L’homosexualité masculine est répandue et tolérée dans les milieux lettrés de la fin des Ming,
notamment dans les troupes de théâtre. Quant aux courtisanes, ce sont des femmes élégantes, cultivées,
qui deviennent parfois les épouses des lettrés. Deux mots résument l’esprit des lettrés du Jiangnan à la
fin des Ming : qing (sentiment) et chi (passion dévorante). Tout se passe comme si dans le crépuscule
de la dynastie, ces lettrés profitent d’un monde qui va bientôt disparaître. Les conquérants mandchous
justifieront leur destruction du Jiangnan en disant qu’il fallait éradiquer ce monde décadent.
CONCLUSION
On peut débattre longtemps sur les causes de la chute des Ming. Plusieurs séries de facteurs
l’expliquent. Si l’on fait abstraction des théories sur le cycle dynastique (selon lesquelles une dynastie
est vouée à disparaître après avoir connu un apogée), on peut citer pêle-mêle : la crise des valeurs
parmi les élites, la crise de régime (lutte des factions, manque de leadership, empereurs qui se coupent
de la bureaucratie et ne s’intéressent qu’à des questions touchant leur personne), les errements de la
bureaucratie dans les 25 dernières années, la crise financière (plus d’argent dans les caisses), la
faiblesse des défenses militaires, le mécontentement populaire. Les Mandchous n’ont fait que profiter
de tout cet ensemble de circonstances.
Profondément marqués par la chute de leur dynastie, les penseurs de la transition Ming-Qing
ont beaucoup réfléchi sur les raisons de l’échec.

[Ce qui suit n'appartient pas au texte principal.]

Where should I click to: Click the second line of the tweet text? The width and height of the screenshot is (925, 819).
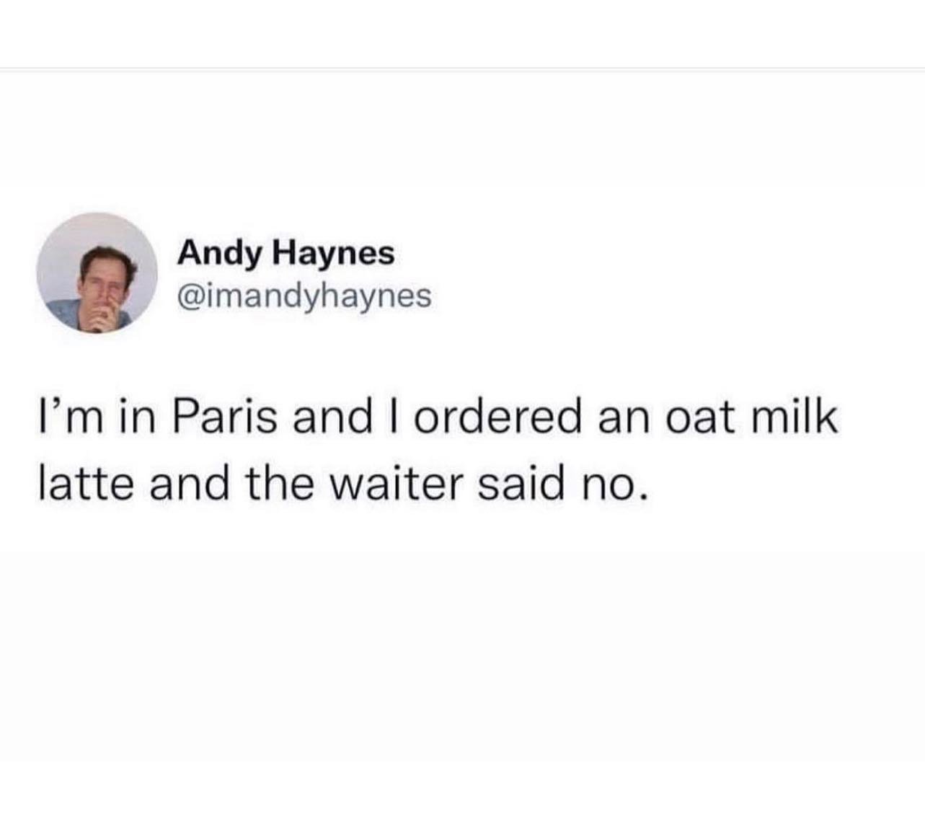point(338,483)
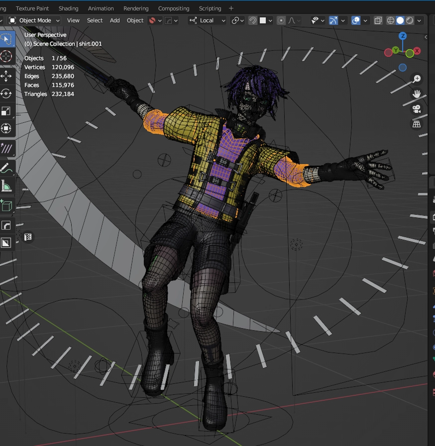Open the Object Mode dropdown
This screenshot has width=435, height=446.
pos(34,20)
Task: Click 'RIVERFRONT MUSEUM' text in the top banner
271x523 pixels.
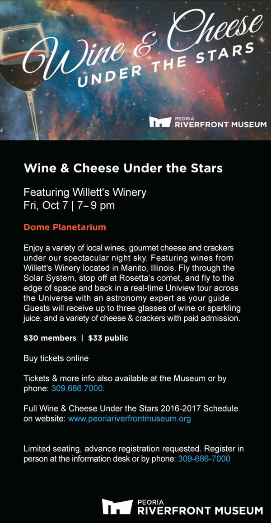Action: (x=220, y=124)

Certains ont eu la dent dure et sont allés jusqu’à
proposer des changements radicaux (changer la nature même du régime politique : plus de pouvoir
local, décentraliser, voire instaurer un régime plus démocratique).
Le déclin politique des Ming s’est fait alors même que l’empire se développait : croissance
démographique (la population a plus que doublé sous les Ming), essor économique remarquable,
développement de l’artisanat et du commerce, essor de grandes villes et de gros foyers économiques
(Jiangnan), insertion contrôlée dans le grand commerce international.

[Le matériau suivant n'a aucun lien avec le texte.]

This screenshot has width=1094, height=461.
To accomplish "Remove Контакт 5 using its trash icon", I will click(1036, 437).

Ce fut une époque où la culture était très vivante, animée par les lettrés du Jiangnan. L’époque
du théâtre, du roman en langue vernaculaire, des collections, des bibliothèques privées, des académies
et des sociétés littéraires. Les lettrés désabusés se détournent de la politique mais inventent une
nouvelle culture, un nouvel art de vivre. Les conventions se fissurent.
Cette époque attachante sera complètement redécouverte au 19e siècle, quand les lettrés d’une
dynastie Qing essoufflée chercheront des solutions pour moderniser la Chine.